Papers should investigate cyanobacteria and microalgae or their symbiosis, co-culturing, and growth in extreme environments We consider studies that investigate Volatile Organic Compounds (VOCs) shedding light on chemotactic and allelopathic dynamics in organism interactions. We are interested as well in potential chemical and metabolic plasticity, following the "One Strain Many Compounds" (OSMAC) theory. The scope of this research topic is to investigate bioactive compounds, in the frame of the chemical ecology, evaluating or applying their biotechnological potentials in a wide array of fields.
Themes we would like contributors to address:
• Chemical ecology interactions in marine and associated environments.
• Inter- and intra- specific communication/signaling.
• Volatile organic compounds and infochemicals produced by Cyanobacteria and microalgae in the frame of potential biotechnological applications.
• Biosynthetic gene clusters and enzymatic pathways related to infochemicals and bioactive molecules with biotechnological perspectives.
• Phenotypical, chemical, and metabolic plasticity of Cyanobacteria and/or microalgae in co-cultures or under environmental stress.
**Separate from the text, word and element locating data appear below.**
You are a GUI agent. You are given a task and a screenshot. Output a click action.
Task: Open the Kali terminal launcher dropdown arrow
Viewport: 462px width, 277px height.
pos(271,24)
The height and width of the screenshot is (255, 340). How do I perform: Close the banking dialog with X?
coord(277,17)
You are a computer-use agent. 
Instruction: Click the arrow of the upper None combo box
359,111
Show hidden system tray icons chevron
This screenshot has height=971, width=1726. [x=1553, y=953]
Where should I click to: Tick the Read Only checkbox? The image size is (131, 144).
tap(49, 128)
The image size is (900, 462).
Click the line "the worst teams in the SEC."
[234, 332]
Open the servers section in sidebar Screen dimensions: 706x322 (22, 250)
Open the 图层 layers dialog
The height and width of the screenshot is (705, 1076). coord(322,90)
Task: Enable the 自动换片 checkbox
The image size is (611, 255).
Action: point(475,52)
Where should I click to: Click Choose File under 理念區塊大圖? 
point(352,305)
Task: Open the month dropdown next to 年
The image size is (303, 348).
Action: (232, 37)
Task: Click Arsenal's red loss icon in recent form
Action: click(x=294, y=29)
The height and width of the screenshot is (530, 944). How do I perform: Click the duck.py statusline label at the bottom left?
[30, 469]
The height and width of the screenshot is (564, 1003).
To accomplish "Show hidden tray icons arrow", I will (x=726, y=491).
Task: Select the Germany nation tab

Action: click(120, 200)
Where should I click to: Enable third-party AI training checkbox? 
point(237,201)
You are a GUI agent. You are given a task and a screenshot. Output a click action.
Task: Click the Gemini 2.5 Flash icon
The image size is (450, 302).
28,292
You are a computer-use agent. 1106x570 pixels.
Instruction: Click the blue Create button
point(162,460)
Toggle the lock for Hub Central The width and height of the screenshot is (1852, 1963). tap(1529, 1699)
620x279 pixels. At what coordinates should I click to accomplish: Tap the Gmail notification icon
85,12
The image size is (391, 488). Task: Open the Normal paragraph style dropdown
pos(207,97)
Keywords: Infochemicals, Bioactive Compounds, Microbial Communication, Drug Discovery, Allelopathy, OSMAC, Biosynthetic Pathways
Important Note: All contributions to this Research Topic must be within the scope of the section and journal to which they are submitted, as defined in their mission statements. Frontiers reserves the right to guide an out-of-scope manuscript to a more suitable section or journal at any stage of peer review.